问题
I have the following block of code that queries Active Directory for users by Group Name using System.DirectoryServices.AccountManagement:
var domainContext = new PrincipalContext(ContextType.Domain, "company.container.internal");
var groupPrincipal = GroupPrincipal.FindByIdentity(domainContext, IdentityType.Name, "Lvl1Users");
if (groupPrincipal != null)
{
//Read the values
}
Now the site uses the following:
- IIS7 on Win2k8
- Windows Authentication
- Impersonation = True
- App Pool on .NET 4.0 using 'NETWORK SERVICE' as the account
On my local machine (you know how this goes) it all works great.

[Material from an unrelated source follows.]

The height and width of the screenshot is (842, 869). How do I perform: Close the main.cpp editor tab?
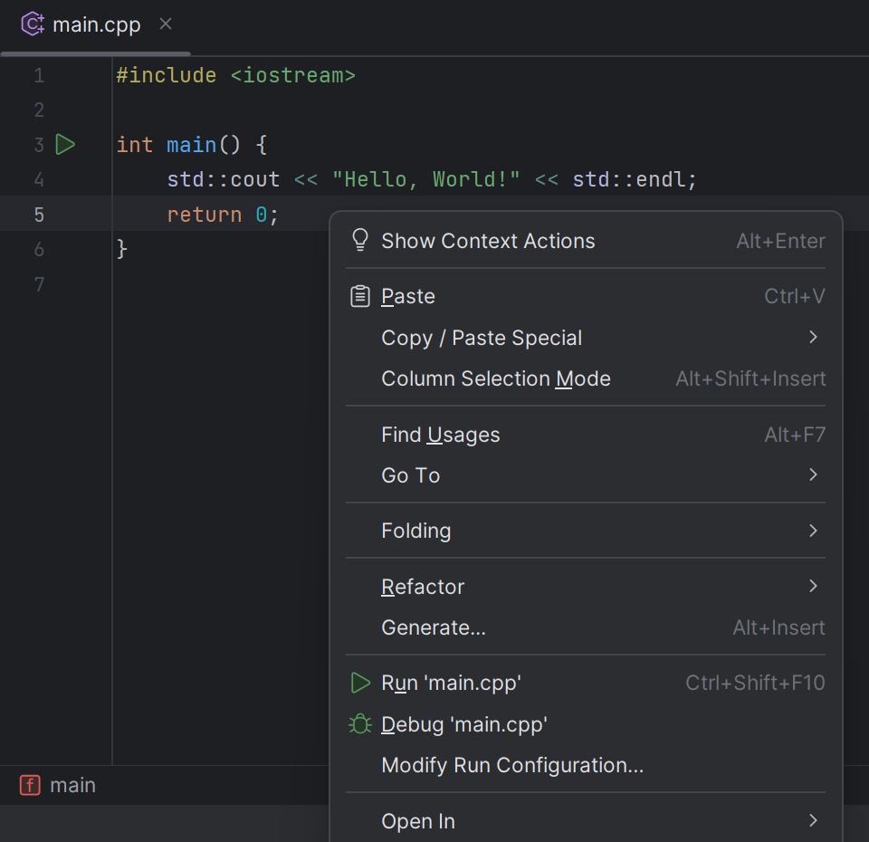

My peers that try it locally also it works well. However once deployed to the server it shows the following:
An operations error occurred.
Everything I research says it's a permissions issue. 1 thing to note, on my local machine I'm on the MainNetwork domain which is the parent to company.container.internal domain which I am querying. The IIS machine is on company.container.internal and is querying the same domain. So honestly, I would think the more challenging situation is reading AD on my local machine which is on a different domain, but it works. On the server which is querying the same domain, it fails.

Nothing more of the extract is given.